INSTRUCTIONS FOR THE TASK: Up to and including the line containing "Business (786, 22)", set down each line of the entries below exactly, starting from the first, and leave out the rest.

[Saved entries]
╔══
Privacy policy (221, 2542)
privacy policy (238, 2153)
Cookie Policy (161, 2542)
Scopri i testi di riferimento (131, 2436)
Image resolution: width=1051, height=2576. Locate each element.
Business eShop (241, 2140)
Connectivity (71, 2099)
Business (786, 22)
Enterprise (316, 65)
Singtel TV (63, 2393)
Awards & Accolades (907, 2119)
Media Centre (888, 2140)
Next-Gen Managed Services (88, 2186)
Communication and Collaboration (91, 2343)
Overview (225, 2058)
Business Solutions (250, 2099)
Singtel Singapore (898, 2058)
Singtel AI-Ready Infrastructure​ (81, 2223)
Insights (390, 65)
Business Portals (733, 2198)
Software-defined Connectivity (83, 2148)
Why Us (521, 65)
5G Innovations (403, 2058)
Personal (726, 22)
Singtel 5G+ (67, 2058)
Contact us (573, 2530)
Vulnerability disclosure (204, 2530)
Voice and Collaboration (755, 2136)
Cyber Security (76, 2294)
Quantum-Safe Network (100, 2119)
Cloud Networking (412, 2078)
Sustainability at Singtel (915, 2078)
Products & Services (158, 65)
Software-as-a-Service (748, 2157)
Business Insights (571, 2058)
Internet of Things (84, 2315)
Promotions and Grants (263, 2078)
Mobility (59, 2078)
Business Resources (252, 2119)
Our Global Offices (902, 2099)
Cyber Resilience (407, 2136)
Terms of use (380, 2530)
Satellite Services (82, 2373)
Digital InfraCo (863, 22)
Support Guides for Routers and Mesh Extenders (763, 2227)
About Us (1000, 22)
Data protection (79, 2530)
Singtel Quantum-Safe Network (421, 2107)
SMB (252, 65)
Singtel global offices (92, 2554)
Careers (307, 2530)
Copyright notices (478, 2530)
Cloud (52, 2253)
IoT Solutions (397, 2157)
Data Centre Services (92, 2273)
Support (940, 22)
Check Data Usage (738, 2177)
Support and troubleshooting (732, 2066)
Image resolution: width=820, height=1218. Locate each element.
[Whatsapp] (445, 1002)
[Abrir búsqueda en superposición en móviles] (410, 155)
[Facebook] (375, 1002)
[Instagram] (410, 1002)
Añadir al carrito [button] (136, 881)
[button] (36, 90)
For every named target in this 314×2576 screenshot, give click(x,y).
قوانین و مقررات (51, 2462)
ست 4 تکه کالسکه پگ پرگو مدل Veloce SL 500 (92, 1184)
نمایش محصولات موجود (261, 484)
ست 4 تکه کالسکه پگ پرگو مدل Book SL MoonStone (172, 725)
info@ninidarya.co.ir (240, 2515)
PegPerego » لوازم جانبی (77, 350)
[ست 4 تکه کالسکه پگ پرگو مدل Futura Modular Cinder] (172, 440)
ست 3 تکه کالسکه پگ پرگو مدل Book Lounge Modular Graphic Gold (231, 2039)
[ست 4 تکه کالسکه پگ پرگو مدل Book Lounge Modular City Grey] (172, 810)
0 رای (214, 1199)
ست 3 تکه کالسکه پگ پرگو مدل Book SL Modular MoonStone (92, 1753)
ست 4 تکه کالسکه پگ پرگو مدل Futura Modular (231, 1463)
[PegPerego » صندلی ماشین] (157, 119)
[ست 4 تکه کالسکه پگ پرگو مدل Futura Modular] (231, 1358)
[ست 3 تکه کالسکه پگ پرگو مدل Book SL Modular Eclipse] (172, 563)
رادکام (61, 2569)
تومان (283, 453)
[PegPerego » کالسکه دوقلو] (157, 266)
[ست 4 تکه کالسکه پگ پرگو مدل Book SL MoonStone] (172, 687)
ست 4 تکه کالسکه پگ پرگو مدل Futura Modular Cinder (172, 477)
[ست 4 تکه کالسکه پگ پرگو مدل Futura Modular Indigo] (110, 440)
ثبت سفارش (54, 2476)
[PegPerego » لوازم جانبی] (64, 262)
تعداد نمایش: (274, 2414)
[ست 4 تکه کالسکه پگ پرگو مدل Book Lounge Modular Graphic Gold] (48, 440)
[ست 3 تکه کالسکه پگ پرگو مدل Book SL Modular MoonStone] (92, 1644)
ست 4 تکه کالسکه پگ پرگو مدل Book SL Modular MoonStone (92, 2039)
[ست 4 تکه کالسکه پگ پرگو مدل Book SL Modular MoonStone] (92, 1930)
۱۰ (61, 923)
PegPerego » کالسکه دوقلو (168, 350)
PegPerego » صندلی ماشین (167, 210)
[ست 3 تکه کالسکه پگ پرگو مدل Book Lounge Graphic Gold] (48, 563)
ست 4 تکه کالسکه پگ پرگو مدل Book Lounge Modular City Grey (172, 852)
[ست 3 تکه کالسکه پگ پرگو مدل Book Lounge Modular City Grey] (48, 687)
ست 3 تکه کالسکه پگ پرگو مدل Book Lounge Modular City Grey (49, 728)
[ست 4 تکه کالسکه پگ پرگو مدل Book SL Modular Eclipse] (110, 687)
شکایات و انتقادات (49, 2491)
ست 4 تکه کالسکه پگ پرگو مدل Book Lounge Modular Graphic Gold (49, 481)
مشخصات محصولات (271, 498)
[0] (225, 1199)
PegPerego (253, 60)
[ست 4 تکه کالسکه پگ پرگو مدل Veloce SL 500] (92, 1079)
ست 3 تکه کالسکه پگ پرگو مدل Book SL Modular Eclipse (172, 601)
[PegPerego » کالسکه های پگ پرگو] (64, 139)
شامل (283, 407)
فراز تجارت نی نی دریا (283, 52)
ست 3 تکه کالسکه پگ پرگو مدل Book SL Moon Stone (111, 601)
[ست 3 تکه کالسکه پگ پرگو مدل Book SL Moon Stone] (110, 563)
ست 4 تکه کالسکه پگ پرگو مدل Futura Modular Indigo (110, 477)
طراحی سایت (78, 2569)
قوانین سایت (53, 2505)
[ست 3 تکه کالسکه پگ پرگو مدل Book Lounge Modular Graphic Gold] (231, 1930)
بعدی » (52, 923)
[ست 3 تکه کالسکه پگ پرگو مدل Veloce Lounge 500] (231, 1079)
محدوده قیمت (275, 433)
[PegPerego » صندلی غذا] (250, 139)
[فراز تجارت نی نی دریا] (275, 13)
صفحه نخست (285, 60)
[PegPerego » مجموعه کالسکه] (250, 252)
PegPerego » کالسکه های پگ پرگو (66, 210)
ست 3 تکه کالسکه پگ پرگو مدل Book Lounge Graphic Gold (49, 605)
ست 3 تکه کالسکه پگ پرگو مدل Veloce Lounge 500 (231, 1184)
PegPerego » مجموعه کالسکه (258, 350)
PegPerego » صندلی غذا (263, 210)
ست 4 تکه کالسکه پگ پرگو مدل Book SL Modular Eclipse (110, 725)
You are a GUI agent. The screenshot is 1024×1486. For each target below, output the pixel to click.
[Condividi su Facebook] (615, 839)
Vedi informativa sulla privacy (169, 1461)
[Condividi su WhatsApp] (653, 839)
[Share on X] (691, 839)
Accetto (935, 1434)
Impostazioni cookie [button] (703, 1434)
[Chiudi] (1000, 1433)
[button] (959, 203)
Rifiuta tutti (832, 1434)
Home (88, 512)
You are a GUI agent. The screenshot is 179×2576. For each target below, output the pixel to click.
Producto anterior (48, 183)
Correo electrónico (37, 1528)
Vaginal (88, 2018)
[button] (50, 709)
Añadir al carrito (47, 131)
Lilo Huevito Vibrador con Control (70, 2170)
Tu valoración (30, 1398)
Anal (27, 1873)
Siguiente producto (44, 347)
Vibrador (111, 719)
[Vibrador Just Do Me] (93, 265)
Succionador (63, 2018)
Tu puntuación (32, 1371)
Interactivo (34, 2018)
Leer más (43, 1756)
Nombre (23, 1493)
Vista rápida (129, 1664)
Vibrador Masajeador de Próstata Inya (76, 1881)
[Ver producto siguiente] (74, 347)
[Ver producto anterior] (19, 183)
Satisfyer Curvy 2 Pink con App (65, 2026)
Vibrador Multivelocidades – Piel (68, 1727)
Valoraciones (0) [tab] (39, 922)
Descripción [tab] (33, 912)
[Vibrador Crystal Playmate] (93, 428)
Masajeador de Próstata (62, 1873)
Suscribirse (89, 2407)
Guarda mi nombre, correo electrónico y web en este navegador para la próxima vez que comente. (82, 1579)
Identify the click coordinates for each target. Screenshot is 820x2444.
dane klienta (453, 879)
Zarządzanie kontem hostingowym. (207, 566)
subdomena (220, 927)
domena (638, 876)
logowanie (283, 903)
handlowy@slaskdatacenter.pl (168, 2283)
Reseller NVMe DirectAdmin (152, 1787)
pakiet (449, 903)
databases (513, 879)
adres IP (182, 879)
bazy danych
╚══
YOUR SOLUTION:
Privacy policy (221, 2542)
privacy policy (238, 2153)
Cookie Policy (161, 2542)
Scopri i testi di riferimento (131, 2436)
Image resolution: width=1051, height=2576. Locate each element.
Business eShop (241, 2140)
Connectivity (71, 2099)
Business (786, 22)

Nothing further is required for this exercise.